Task details » Exactly the lines below from the one with "Actualités (175, 257)" up to and including the one with "Apoderados (870, 97)" make up the answer, with nothing else added.

[Stored data]
________________________

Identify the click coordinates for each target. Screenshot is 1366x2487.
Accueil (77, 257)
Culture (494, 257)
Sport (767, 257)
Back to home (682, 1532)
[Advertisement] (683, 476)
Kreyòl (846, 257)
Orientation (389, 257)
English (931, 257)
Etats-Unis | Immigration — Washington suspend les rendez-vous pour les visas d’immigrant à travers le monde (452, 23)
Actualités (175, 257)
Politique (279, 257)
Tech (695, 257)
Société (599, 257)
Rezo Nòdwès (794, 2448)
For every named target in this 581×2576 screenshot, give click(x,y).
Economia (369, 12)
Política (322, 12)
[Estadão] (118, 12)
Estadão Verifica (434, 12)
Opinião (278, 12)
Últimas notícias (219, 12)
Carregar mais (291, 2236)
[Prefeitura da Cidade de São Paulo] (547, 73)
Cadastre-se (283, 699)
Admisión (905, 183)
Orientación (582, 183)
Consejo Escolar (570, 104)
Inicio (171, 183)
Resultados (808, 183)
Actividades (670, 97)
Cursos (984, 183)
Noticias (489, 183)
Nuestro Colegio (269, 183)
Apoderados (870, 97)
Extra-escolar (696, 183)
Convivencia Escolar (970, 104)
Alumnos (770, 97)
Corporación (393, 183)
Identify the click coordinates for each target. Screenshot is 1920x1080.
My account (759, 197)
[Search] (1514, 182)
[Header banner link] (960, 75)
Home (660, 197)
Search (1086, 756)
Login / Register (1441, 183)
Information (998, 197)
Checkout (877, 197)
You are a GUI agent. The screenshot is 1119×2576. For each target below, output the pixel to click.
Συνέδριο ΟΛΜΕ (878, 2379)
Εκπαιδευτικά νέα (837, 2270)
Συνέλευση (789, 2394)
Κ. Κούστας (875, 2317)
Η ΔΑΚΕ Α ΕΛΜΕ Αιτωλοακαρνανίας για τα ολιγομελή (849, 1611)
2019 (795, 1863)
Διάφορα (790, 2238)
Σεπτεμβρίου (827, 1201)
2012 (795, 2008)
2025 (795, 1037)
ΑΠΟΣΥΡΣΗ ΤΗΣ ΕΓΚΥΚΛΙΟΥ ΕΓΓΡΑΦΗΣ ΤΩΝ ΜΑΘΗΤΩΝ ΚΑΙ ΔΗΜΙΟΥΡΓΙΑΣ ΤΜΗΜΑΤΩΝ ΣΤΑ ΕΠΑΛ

________________________

Reply »
Actualités (175, 257)
Politique (279, 257)
Tech (695, 257)
Société (599, 257)
Rezo Nòdwès (794, 2448)
For every named target in this 581×2576 screenshot, give click(x,y).
Economia (369, 12)
Política (322, 12)
[Estadão] (118, 12)
Estadão Verifica (434, 12)
Opinião (278, 12)
Últimas notícias (219, 12)
Carregar mais (291, 2236)
[Prefeitura da Cidade de São Paulo] (547, 73)
Cadastre-se (283, 699)
Admisión (905, 183)
Orientación (582, 183)
Consejo Escolar (570, 104)
Inicio (171, 183)
Resultados (808, 183)
Actividades (670, 97)
Cursos (984, 183)
Noticias (489, 183)
Nuestro Colegio (269, 183)
Apoderados (870, 97)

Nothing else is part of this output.